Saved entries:
******************************

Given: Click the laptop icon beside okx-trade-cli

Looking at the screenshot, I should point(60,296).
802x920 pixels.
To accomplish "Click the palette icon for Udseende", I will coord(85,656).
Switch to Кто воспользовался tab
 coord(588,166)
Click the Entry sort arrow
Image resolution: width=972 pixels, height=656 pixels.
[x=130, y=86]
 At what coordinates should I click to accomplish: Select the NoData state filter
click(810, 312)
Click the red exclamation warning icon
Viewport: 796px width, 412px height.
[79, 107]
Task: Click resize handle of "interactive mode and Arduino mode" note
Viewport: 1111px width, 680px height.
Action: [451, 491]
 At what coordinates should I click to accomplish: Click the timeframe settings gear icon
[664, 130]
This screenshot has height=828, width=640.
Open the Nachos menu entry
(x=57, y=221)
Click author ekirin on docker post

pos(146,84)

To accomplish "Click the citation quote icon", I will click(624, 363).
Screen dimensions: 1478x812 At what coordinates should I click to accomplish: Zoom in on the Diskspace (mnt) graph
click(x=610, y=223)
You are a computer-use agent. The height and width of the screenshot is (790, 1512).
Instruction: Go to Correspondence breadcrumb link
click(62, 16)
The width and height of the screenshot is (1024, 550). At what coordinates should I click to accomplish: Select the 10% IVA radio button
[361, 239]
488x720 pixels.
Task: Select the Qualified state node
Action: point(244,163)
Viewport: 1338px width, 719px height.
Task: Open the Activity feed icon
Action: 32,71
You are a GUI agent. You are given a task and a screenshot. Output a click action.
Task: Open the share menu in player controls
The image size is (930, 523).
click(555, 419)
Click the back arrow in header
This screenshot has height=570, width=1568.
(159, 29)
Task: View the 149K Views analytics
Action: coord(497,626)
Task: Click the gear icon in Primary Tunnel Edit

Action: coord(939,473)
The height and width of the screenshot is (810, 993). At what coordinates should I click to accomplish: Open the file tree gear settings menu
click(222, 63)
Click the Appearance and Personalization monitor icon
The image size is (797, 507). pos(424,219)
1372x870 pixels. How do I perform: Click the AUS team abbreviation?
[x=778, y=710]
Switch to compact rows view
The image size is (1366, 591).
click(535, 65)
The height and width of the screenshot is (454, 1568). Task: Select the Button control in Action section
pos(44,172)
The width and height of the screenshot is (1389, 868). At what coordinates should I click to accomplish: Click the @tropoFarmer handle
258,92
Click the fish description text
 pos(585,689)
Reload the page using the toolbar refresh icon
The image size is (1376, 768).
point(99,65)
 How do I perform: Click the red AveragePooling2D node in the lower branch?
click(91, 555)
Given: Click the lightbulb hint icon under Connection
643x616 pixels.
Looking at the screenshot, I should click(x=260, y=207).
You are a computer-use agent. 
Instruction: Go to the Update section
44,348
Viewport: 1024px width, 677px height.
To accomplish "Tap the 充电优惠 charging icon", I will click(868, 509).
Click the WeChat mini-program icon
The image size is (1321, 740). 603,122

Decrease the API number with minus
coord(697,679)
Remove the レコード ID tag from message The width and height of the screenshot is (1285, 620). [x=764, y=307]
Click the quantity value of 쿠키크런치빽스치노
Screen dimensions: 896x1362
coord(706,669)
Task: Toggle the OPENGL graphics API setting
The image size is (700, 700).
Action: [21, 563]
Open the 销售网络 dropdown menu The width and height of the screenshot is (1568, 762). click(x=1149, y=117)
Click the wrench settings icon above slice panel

******************************

**WHAT TO WORK ON:**
Every line with "will" in it should be copied from the entries.

**ANSWER BELOW:**
To accomplish "Click the palette icon for Udseende", I will coord(85,656).
To accomplish "Click the citation quote icon", I will click(624, 363).
To accomplish "Tap the 充电优惠 charging icon", I will click(868, 509).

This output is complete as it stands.